• [What is needed]:
Search the data for the string "agent" and gather each line it is in.
^^^^^^^^
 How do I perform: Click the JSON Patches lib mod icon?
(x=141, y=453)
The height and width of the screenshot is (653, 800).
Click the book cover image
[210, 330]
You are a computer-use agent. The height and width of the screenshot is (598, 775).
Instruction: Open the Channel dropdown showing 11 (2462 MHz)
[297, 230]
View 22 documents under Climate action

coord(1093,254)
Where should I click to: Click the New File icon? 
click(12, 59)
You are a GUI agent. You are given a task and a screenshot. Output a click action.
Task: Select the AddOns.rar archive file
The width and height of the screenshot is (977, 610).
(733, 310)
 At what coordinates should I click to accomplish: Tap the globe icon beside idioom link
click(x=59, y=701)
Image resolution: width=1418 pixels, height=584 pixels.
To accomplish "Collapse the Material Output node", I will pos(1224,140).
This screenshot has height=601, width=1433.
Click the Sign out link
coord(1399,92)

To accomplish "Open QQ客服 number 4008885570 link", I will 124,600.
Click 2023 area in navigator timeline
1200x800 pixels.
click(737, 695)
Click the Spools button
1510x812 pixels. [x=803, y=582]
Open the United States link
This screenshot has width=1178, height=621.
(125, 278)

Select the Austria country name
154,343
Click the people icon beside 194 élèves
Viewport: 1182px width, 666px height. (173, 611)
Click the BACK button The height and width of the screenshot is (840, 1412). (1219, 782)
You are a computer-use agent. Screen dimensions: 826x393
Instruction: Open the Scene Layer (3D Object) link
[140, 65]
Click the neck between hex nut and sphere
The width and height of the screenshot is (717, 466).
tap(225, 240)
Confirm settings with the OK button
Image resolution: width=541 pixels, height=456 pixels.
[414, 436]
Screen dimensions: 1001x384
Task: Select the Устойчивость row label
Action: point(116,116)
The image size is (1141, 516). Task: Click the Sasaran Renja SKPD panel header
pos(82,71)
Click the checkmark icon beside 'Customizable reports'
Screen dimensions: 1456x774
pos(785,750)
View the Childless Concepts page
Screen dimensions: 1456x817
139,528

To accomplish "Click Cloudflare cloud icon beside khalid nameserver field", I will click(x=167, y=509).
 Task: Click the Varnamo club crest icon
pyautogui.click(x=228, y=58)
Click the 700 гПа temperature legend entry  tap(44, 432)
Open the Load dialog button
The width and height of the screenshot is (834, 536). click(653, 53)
^^^^^^^^
• [Your solution]:
You are a computer-use agent. The height and width of the screenshot is (598, 775).
You are a GUI agent. You are given a task and a screenshot. Output a click action.
You are a computer-use agent. Screen dimensions: 826x393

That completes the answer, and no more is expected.